Je sors du boulot, les rideaux des magasins s’abaissent derrière moi. Je me remémore les discussions avec les clients les plus bavards et c’est souvent les plus âgés. Je pense à ce vieux bougre de 88 ans. Il me vient à l’esprit la nostalgie de son enfance. La manière dont il a découvert le travail : « On mettait du fumier dans les champs avec des amis. Au repas, on avait des patates. Quand un gamin ne peut pas faire d’études, tu lui apprends l’travail il n’y a rien de mal à avoir les mains noires. J’ai un ami qui a le certificat d’études, il fait ce qu’il veut de ses mains, moi, je l’admire. Vous savez, de nos jours, on peut plus être dur avec les gamins, le système est comme ça. »

Un peu plus loin sur ma route, je croise l’ancienne star montante du rap, Busta Flex. C’est toute une époque qui est de retour dans le secteur. Nos regards se croisent, il a pas mal vieilli. Il a compris que je l’ai reconnu. Malgré tout, il m’a l’air d’être dans la tendance : casque Beats, dernières Jordan, quoi de plus normal. C’est l’ancienne école du hip-hop français que je viens de rencontrer.

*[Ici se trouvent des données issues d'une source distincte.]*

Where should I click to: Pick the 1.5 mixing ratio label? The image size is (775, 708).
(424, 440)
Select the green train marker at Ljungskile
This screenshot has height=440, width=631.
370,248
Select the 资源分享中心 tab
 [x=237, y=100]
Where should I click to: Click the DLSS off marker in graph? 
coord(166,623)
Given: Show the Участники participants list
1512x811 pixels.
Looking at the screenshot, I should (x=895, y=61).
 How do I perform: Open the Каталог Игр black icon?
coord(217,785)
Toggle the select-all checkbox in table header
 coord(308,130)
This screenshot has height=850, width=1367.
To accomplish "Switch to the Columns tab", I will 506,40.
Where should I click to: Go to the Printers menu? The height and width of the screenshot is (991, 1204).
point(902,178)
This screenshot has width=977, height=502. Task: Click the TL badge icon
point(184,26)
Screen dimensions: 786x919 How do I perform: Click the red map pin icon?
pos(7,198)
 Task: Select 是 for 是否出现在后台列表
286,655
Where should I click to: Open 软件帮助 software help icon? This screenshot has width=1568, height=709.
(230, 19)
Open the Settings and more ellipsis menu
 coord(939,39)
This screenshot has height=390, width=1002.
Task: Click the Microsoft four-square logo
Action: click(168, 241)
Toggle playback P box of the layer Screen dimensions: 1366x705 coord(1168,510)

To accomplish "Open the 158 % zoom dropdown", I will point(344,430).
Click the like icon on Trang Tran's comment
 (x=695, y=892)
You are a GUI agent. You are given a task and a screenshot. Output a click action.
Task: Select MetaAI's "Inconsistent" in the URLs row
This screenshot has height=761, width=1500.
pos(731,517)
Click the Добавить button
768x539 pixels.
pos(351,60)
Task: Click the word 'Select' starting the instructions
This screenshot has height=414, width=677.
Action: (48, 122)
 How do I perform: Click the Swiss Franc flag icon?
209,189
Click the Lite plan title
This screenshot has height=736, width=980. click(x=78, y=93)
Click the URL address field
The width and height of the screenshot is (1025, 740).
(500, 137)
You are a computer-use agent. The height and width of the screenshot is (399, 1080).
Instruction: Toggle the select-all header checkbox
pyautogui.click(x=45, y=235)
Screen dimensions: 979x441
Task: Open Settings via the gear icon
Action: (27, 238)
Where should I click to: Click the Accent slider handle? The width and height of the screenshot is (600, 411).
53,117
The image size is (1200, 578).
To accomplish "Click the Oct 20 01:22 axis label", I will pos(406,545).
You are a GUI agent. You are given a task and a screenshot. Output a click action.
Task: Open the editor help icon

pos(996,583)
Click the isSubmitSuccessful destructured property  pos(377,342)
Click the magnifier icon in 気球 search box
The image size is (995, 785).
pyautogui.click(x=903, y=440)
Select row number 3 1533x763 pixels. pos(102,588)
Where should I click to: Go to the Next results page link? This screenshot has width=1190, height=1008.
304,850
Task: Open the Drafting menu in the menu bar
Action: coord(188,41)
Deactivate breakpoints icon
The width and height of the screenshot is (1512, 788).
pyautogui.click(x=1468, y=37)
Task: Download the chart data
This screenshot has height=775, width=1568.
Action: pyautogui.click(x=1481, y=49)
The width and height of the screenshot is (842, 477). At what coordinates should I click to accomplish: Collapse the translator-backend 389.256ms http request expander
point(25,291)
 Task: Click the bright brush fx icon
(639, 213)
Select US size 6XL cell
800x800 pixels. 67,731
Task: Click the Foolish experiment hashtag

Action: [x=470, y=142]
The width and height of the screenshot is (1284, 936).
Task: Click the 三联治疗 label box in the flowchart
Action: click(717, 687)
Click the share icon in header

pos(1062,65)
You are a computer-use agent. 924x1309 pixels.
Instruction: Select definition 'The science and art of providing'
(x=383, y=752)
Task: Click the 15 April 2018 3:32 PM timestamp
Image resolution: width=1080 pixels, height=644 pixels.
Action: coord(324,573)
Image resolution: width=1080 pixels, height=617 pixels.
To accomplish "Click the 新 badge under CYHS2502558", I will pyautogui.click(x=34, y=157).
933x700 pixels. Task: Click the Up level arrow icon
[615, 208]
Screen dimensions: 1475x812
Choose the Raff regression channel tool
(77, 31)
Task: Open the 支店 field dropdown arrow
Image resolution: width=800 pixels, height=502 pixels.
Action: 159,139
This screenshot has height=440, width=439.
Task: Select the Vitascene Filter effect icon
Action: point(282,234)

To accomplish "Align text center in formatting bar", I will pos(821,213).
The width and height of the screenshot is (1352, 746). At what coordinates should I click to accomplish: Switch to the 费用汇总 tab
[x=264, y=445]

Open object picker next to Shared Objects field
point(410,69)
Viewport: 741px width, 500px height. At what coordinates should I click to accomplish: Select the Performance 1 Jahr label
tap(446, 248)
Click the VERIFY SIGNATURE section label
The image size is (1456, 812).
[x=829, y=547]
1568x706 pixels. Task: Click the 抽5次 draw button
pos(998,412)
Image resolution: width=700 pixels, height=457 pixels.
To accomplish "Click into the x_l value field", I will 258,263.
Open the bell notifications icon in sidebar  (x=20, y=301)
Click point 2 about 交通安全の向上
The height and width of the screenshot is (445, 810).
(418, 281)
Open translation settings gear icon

Les corps et les visages défilent, rythmant le paysage. Tout au long de mon avancée, je peux lire les mêmes histoires sur les visages, les attitudes. Parfois, ce sont les témoignages silencieux d’une longue journée : les mains dans les poches, les traits tirés, les regards dans le vague ou vers le sol.

Arrivé au quartier, des étoiles brillent en pleine journée. Decaux s’est encore éparpillé en éclats de verre sur le sol. Les employés de l’entreprise sont en train de démonter les arrêts de bus. Les abris n’ont pas une durée de vie immense dans le coin. Le goudron est quotidiennement gorgé de verre.

Je traverse un parking à proximité d’une aire de jeu et faisant face à mon immeuble. Là se trouve le cadavre décharné d’une voiture brulée. C’est le 14 juillet, il faut respecter les traditions. Dans ce même lieu, j’aperçois l’équipe des mécanos squattant le parking à longueur de journée. C’est un moyen de se réunir, d’échapper au quotidien. Ils montent, démontent, bidouillent, s’épaulent. C’est l’école de la débrouille, sous la forme de blocs opératoires ou d’hôpitaux de campagne à ciel ouvert. Le système D, la débrouille imprègnent le quartier. Comme ces manouches qui récupèrent tout ce qu’ils peuvent aux aurores et que j’effleure du regard quand je pars au charbon.

Sur les marches de mon hall se trouve ce jeune guetteur. Il m’avait informé il y a peu que la bonne était arrivée. Il a attiré mon attention, en ce début de soirée car il était en train de noircir des pages. « Tu écris quoi », lui ai-je demandé, « du rap ». C’est peut-être le prochain Busta Flex après tout.

Je ne traîne pas trop sur les marches des escaliers. Comme d’habitude les clients d’un autre genre sont en salle d’attente dans le hall. Il m’arrive d’en croiser en costard-cravate. Ce sont les habitants des halls. Les dealers ne sont pas trop loin, ils surveillent le coin assis sur des chaises ou des canapés à quelques pas de mon immeuble. Ils discutent entre eux, écoutent de la musique, font des barbecues, rien d’extraordinaire.

Presque sur le pas de ma porte, je tombe sur Léni passionné de guerre et geek dans l’âme. Je lui parle des soldats français mort en Afghanistan, de la Seconde Guerre, de la chair à canon mise en première ligne. Mais il n’en a rien faire, il veut s’engager. Il souhaite faire carrière, avoir une bonne retraite. Que les guerres actuelles soient menées pour des intérêts économiques ou pour le pouvoir, il n’en pas conscience, il s’en fout.

Installé près de ma fenêtre, je peux voir et entendre tous ces gens arrivés par le dernier bus, le dernier train. Je peux voir les carrés de lumière s’éteindre un à un, signe que le quartier s’endort. Je partage avec ces personnes un quotidien, une existence presque similaire, comme dans un grand village.